Loading AI tools
Dari Wikipedia, ensiklopedia bebas
Loka (Sanskerta: लोक, translit: Loka, lit. 'Planet' ) adalah konsep di dalam agama Hindu dan agama-agama lain asal India, yang dapat diterjemahkan menjadi planet, alam semesta, alam kenyataan, atau alam keberadaan. Di dalam beberapa ajaran filsafat, loka dapat pula ditafsirkan sebagai keadaan batin yang dapat dialami seseorang.[1] Salah satu konsep primer di dalam beberapa agama asal India adalah gagasan bahwa ada aneka loka, masing-masing didiami beragam wujud yang bersifat ilahi, dan manusia dapat terlahir ke alam-alam itu berdasarkan karmanya.[2]
Penggolongan loka yang paling umum di dalam ajaran agama Hindu adalah Trailokya atau tiga alam.[3]
Konsep tiga alam memiliki beragam tafsiran di dalam Kosmologi Hindu.

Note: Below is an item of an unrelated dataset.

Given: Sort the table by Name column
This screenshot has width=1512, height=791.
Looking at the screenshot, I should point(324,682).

Di dalam khazanah kesusastraan Hindu, yang dimaksud dengan tiga alam adalah bumi (Buloka), langit (Swarga), dan neraka (Naraka),[4] atau bumi (Buloka), langit (Swarga), dan pratala (Patala)[5]
Di dalam Naradapurana, Buloka dipahami sebagai planet Bumi, alam hunian umat manusia. Buloka terbagi menjadi tujuh kawasan atau dwipa (pulau), yaitu Jambudwipa, Plaksadwipa, Salmaladwipa, Kusadwipa, Kroncadwipa, Sakadwipa, dan Puskaradwipa. Kawasan yang dianggap istimewa adalah Anak Benua India, yang disebut Baratawarsa, negeri tempat segala buah perilaku manusia dapat memasukkannya ke Swarga atau Naraka. Di Buloka juga terdapat tujuh samudra, yaitu Lawana, Iksu, Sura, Sarpih, Dadi, Dugda, dan Jala.[6]

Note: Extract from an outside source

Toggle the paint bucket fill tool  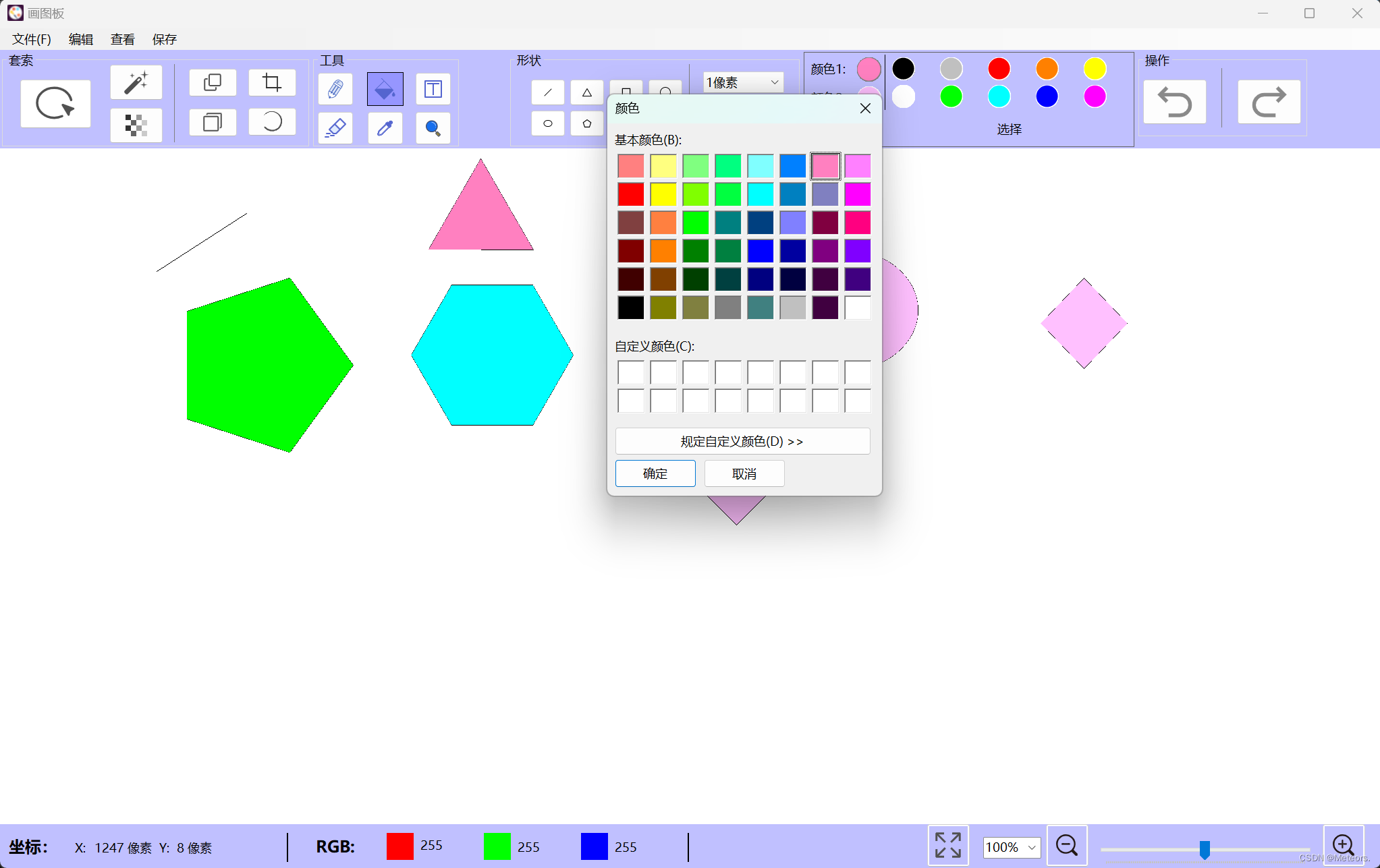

Swarga lazim diterjemahkan menjadi surga. Di dalam ajaran agama Hindu dewasa ini, Swarga dipahami sebagai alam persemayaman Batara Indra dan dewa-dewi lainnya. Pustaka-pustaka Weda menjanjikan pahala Swarga kepada orang-orang yang rajin melaksanakan upacara kurban dengan sepatutnya semasa hidup di bumi.[7] Di dalam mitologi Weda, Swarga digambarkan penuh dengan sari pati keabadian atau Tirta Amerta, memiliki danau-danau tempat seroja bermekaran, kolam anggur, kolam susu, kolam minyak samin, juga sungai-sungai yang yang mengalirkan madu. Aneka sedap-sedapan berlimpah ruah di Swarga, tersaji cuma-cuma bagi semua penghuninya.[8] Swarga disifatkan sebagai alam ananta, sempurna, dan kekal, tempat bersenang-senang yang disediakan bagi segelintir orang yang mampu mencapainya. Adakalanya Swarga disama-samakan dengan Pitṛaloka, alam persemayaman para leluhur, tetapi tidak semua pustaka memuat penyamaan semacam itu.[9]
Naraka lazim diterjemahkan menjadi neraka, loka yang diperintah oleh Batara Yama, tempat tujuan orang-orang yang akan diganjari hukuman yang adil atas segala dosa yang sudah diperbuat semasa hidup di bumi. Sesudah menanggung siksa dosa selama jangka waktu tertentu, si terhukum akan terlahir kembali ke bumi dengan wipāka buruk, akibat dari karmanya yang buruk.[10] Menurut Bagawatapurana, ada 28 macam Naraka, yaitu Tamisra, Andatamisra, Raurawa, Maharaurawa, Kumbipaka, Kalasutra, Asipatrawana, Sukaramuka, Andakupa, Krimibojana, Sandangsa, Taptasurmi, Wajrakantaka-salmali, Waitarani, Puyoda, Pranaroda, Wisasana, Lalabaksa, Sarameyadana, Awici, Ayahpana, Sarakardama, Raksogana-bojana, Sulaprota, Dandasuka, Awata-nirodana, Paryawartana, dan Sucimuka.[11]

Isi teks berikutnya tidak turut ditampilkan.